Problem to work on: All lines of the following material must be written out exactly as they appear.

--------------------------------

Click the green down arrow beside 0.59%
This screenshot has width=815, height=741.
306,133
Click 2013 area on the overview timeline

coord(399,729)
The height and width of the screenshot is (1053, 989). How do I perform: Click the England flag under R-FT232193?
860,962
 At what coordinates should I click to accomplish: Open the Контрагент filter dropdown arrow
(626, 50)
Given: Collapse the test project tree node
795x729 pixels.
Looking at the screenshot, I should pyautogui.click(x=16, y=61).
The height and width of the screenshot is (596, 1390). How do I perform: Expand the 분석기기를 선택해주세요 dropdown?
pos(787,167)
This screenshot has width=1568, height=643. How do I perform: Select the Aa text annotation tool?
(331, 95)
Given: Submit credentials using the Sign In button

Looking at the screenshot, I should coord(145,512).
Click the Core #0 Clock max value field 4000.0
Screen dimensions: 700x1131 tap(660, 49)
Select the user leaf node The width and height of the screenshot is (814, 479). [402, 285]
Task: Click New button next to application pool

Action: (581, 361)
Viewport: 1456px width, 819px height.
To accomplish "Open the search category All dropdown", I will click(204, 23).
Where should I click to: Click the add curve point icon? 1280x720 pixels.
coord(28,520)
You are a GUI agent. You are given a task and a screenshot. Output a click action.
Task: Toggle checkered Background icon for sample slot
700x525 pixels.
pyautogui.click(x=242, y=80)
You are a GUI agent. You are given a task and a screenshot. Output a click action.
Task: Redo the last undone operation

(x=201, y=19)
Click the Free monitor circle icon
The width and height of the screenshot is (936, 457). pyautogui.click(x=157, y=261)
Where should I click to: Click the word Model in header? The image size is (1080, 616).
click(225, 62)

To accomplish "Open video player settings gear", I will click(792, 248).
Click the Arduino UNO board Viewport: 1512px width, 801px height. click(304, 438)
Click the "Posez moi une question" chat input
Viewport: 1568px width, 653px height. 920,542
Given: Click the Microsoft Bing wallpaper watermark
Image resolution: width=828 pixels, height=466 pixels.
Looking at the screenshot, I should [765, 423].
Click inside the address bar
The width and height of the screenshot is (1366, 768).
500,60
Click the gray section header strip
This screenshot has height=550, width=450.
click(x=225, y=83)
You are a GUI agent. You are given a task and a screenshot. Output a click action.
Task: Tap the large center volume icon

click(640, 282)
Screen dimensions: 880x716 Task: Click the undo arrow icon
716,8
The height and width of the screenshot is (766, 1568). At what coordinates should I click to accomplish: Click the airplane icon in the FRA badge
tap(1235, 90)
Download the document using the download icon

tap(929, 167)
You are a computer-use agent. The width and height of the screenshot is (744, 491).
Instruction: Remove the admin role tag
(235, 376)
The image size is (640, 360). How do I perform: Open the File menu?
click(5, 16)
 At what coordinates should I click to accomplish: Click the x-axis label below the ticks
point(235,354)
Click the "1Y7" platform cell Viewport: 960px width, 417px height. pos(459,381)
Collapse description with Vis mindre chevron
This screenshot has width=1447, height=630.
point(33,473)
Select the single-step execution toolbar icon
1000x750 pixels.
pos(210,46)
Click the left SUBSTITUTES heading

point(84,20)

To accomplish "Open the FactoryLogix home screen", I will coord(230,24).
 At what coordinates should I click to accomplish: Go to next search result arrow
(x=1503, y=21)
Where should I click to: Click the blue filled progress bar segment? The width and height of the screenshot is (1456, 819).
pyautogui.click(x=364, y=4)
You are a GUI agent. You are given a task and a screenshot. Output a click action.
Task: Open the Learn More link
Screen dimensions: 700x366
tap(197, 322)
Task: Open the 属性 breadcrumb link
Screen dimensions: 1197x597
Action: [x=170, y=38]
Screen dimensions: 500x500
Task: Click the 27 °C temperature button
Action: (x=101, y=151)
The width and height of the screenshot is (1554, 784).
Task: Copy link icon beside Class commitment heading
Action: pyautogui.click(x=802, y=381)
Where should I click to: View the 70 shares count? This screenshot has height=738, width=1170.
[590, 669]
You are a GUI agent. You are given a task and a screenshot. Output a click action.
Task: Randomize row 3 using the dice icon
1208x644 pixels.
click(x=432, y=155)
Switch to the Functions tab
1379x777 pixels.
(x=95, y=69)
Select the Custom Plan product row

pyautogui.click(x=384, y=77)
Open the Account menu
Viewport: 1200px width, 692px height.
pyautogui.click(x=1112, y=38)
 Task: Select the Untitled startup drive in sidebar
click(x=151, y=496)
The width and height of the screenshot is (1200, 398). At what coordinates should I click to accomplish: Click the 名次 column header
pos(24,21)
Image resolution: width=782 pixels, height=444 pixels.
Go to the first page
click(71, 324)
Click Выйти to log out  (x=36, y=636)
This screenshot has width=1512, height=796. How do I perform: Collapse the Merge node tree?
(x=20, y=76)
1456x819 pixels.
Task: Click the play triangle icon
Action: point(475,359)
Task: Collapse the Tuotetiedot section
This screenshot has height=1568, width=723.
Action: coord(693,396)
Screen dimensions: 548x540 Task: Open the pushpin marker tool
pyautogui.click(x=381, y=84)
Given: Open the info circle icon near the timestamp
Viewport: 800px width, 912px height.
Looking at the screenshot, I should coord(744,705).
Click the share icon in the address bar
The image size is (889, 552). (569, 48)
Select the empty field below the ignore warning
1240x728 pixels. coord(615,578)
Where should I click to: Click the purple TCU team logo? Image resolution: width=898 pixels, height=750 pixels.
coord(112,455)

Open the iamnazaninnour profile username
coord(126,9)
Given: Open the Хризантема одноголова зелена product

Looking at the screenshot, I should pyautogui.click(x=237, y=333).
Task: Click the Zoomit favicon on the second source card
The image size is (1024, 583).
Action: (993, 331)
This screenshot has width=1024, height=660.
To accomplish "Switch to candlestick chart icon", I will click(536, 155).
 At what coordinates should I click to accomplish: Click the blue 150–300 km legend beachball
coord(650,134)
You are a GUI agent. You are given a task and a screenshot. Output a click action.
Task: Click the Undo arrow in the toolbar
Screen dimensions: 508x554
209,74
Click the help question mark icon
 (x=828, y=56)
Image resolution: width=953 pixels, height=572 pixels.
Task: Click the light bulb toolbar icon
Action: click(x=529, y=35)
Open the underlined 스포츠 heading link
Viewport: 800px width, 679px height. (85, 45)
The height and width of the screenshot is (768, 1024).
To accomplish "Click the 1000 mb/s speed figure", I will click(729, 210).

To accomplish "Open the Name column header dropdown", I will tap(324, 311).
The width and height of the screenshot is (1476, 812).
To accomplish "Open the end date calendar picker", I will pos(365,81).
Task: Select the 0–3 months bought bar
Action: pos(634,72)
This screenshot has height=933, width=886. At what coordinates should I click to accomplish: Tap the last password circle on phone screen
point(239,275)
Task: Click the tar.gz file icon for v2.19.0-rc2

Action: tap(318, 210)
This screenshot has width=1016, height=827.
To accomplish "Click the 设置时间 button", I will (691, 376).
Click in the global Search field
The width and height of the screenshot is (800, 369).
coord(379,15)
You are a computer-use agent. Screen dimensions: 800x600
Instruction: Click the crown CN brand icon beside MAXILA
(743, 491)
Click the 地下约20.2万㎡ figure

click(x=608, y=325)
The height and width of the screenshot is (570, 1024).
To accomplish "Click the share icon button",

--------------------------------

Solved exercise:
Click the green down arrow beside 0.59%
This screenshot has width=815, height=741.
306,133
Click 2013 area on the overview timeline

coord(399,729)
The height and width of the screenshot is (1053, 989). How do I perform: Click the England flag under R-FT232193?
860,962
 At what coordinates should I click to accomplish: Open the Контрагент filter dropdown arrow
(626, 50)
Given: Collapse the test project tree node
795x729 pixels.
Looking at the screenshot, I should pyautogui.click(x=16, y=61).
The height and width of the screenshot is (596, 1390). How do I perform: Expand the 분석기기를 선택해주세요 dropdown?
pos(787,167)
This screenshot has width=1568, height=643. How do I perform: Select the Aa text annotation tool?
(331, 95)
Given: Submit credentials using the Sign In button

Looking at the screenshot, I should coord(145,512).
Click the Core #0 Clock max value field 4000.0
Screen dimensions: 700x1131 tap(660, 49)
Select the user leaf node The width and height of the screenshot is (814, 479). [402, 285]
Task: Click New button next to application pool

Action: (581, 361)
Viewport: 1456px width, 819px height.
To accomplish "Open the search category All dropdown", I will click(204, 23).
Where should I click to: Click the add curve point icon? 1280x720 pixels.
coord(28,520)
You are a GUI agent. You are given a task and a screenshot. Output a click action.
Task: Toggle checkered Background icon for sample slot
700x525 pixels.
pyautogui.click(x=242, y=80)
You are a GUI agent. You are given a task and a screenshot. Output a click action.
Task: Redo the last undone operation

(x=201, y=19)
Click the Free monitor circle icon
The width and height of the screenshot is (936, 457). pyautogui.click(x=157, y=261)
Where should I click to: Click the word Model in header? The image size is (1080, 616).
click(225, 62)

To accomplish "Open video player settings gear", I will click(792, 248).
Click the Arduino UNO board Viewport: 1512px width, 801px height. click(304, 438)
Click the "Posez moi une question" chat input
Viewport: 1568px width, 653px height. 920,542
Given: Click the Microsoft Bing wallpaper watermark
Image resolution: width=828 pixels, height=466 pixels.
Looking at the screenshot, I should [765, 423].
Click inside the address bar
The width and height of the screenshot is (1366, 768).
500,60
Click the gray section header strip
This screenshot has height=550, width=450.
click(x=225, y=83)
You are a GUI agent. You are given a task and a screenshot. Output a click action.
Task: Tap the large center volume icon

click(640, 282)
Screen dimensions: 880x716 Task: Click the undo arrow icon
716,8
The height and width of the screenshot is (766, 1568). At what coordinates should I click to accomplish: Click the airplane icon in the FRA badge
tap(1235, 90)
Download the document using the download icon

tap(929, 167)
You are a computer-use agent. The width and height of the screenshot is (744, 491).
Instruction: Remove the admin role tag
(235, 376)
The image size is (640, 360). How do I perform: Open the File menu?
click(5, 16)
 At what coordinates should I click to accomplish: Click the x-axis label below the ticks
point(235,354)
Click the "1Y7" platform cell Viewport: 960px width, 417px height. pos(459,381)
Collapse description with Vis mindre chevron
This screenshot has width=1447, height=630.
point(33,473)
Select the single-step execution toolbar icon
1000x750 pixels.
pos(210,46)
Click the left SUBSTITUTES heading

point(84,20)

To accomplish "Open the FactoryLogix home screen", I will coord(230,24).
 At what coordinates should I click to accomplish: Go to next search result arrow
(x=1503, y=21)
Where should I click to: Click the blue filled progress bar segment? The width and height of the screenshot is (1456, 819).
pyautogui.click(x=364, y=4)
You are a GUI agent. You are given a task and a screenshot. Output a click action.
Task: Open the Learn More link
Screen dimensions: 700x366
tap(197, 322)
Task: Open the 属性 breadcrumb link
Screen dimensions: 1197x597
Action: [x=170, y=38]
Screen dimensions: 500x500
Task: Click the 27 °C temperature button
Action: (x=101, y=151)
The width and height of the screenshot is (1554, 784).
Task: Copy link icon beside Class commitment heading
Action: pyautogui.click(x=802, y=381)
Where should I click to: View the 70 shares count? This screenshot has height=738, width=1170.
[590, 669]
You are a GUI agent. You are given a task and a screenshot. Output a click action.
Task: Randomize row 3 using the dice icon
1208x644 pixels.
click(x=432, y=155)
Switch to the Functions tab
1379x777 pixels.
(x=95, y=69)
Select the Custom Plan product row

pyautogui.click(x=384, y=77)
Open the Account menu
Viewport: 1200px width, 692px height.
pyautogui.click(x=1112, y=38)
 Task: Select the Untitled startup drive in sidebar
click(x=151, y=496)
The width and height of the screenshot is (1200, 398). At what coordinates should I click to accomplish: Click the 名次 column header
pos(24,21)
Image resolution: width=782 pixels, height=444 pixels.
Go to the first page
click(71, 324)
Click Выйти to log out  (x=36, y=636)
This screenshot has width=1512, height=796. How do I perform: Collapse the Merge node tree?
(x=20, y=76)
1456x819 pixels.
Task: Click the play triangle icon
Action: point(475,359)
Task: Collapse the Tuotetiedot section
This screenshot has height=1568, width=723.
Action: coord(693,396)
Screen dimensions: 548x540 Task: Open the pushpin marker tool
pyautogui.click(x=381, y=84)
Given: Open the info circle icon near the timestamp
Viewport: 800px width, 912px height.
Looking at the screenshot, I should coord(744,705).
Click the share icon in the address bar
The image size is (889, 552). (569, 48)
Select the empty field below the ignore warning
1240x728 pixels. coord(615,578)
Where should I click to: Click the purple TCU team logo? Image resolution: width=898 pixels, height=750 pixels.
coord(112,455)

Open the iamnazaninnour profile username
coord(126,9)
Given: Open the Хризантема одноголова зелена product

Looking at the screenshot, I should pyautogui.click(x=237, y=333).
Task: Click the Zoomit favicon on the second source card
The image size is (1024, 583).
Action: (993, 331)
This screenshot has width=1024, height=660.
To accomplish "Switch to candlestick chart icon", I will click(536, 155).
 At what coordinates should I click to accomplish: Click the blue 150–300 km legend beachball
coord(650,134)
You are a GUI agent. You are given a task and a screenshot. Output a click action.
Task: Click the Undo arrow in the toolbar
Screen dimensions: 508x554
209,74
Click the help question mark icon
 (x=828, y=56)
Image resolution: width=953 pixels, height=572 pixels.
Task: Click the light bulb toolbar icon
Action: click(x=529, y=35)
Open the underlined 스포츠 heading link
Viewport: 800px width, 679px height. (85, 45)
The height and width of the screenshot is (768, 1024).
To accomplish "Click the 1000 mb/s speed figure", I will click(729, 210).

To accomplish "Open the Name column header dropdown", I will tap(324, 311).
The width and height of the screenshot is (1476, 812).
To accomplish "Open the end date calendar picker", I will pos(365,81).
Task: Select the 0–3 months bought bar
Action: pos(634,72)
This screenshot has height=933, width=886. At what coordinates should I click to accomplish: Tap the last password circle on phone screen
point(239,275)
Task: Click the tar.gz file icon for v2.19.0-rc2

Action: tap(318, 210)
This screenshot has width=1016, height=827.
To accomplish "Click the 设置时间 button", I will (691, 376).
Click in the global Search field
The width and height of the screenshot is (800, 369).
coord(379,15)
You are a computer-use agent. Screen dimensions: 800x600
Instruction: Click the crown CN brand icon beside MAXILA
(743, 491)
Click the 地下约20.2万㎡ figure

click(x=608, y=325)
The height and width of the screenshot is (570, 1024).
To accomplish "Click the share icon button",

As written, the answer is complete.